The audio server 208 stores the TCP/IP socket data used to transmit
and receive audio in a database associated with the audio server
208. In a further embodiment, if the audio server 208 is operable
to communicate with more than one audio card, each audio card will
have a unique port for receipt and transmission. Additionally, in
an actual embodiment of the present invention, the client computer
202 and the audio server 208 may also initiate security protocols,
such as SSL. Still further, the client computer 202 and the audio
server 208 may maintain continuous data transmission links, such as
virtual private network ("VPN").
[0048] If the connection is successful, at block 810, the client
computer interface 416 obtains a selection of audio devices
connected to the audio server 208. In one embodiment of the present
invention, the user may select an audio device such as an audio
card and specify parameters for the retrieval of audio. For
example, the user may specify a start date, start time, and a
duration-or specified time interval. At block 812, the client
computer interface 416 transmits the device state information to
the client computer 202. With reference now to FIG. 9, a block
diagram illustrative of a screen display 900 for selecting and
configuring audio devices in accordance with the present invention.

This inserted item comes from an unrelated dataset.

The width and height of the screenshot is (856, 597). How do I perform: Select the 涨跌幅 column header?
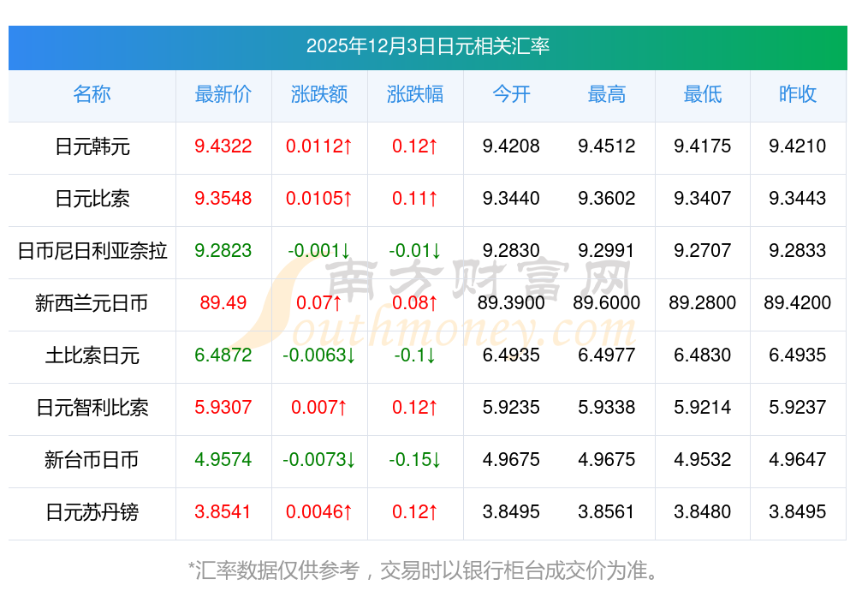(414, 94)
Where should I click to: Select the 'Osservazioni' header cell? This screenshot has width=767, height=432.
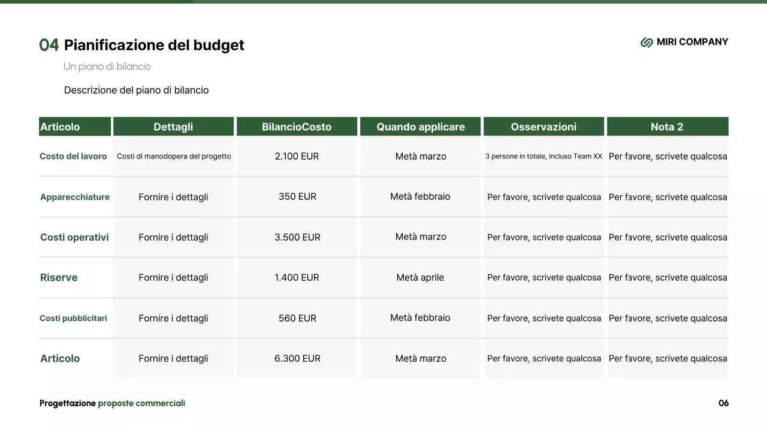pos(543,127)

The screen display 900 includes a section 902 for displaying
various settings for input devices 204. In an illustrative
embodiment of the present invention, the section 902 may list a
device state 904 for all input devices 204 and output devices 206
on both the client computer 202 and the audio server 208. The
screen display 900 also includes a section 906 for configuring
input devices 204 and output devices 206. As illustrated in FIG. 9,
a table 908 may be utilized in accordance with the present
invention with all available input devices 204 in one column and
all available output devices 206 in one row. To configure the
devices, a user may manipulate the screen display 900 by indicating
which input device 204 should be connected to which output device
206. In an illustrative embodiment of the present invention, the
user may be presented with check boxes 910 for manipulation. One
skilled in the relevant art will appreciate that alternative screen
displays, or other user interfaces, may be utilized in accordance
with the present invention. Further, as described above, a user may
store and recall a number of device configurations for automatic
configuration of input devices and output devices.
[0049] Returning back to FIG. 8, at decision block 814, a test is
conducted to determine whether the client computer 202 indicates
that control settings should be modified. If the control setting
should be modified, at block 816, the client computer interface 416
obtains control setting information from the client computer 202.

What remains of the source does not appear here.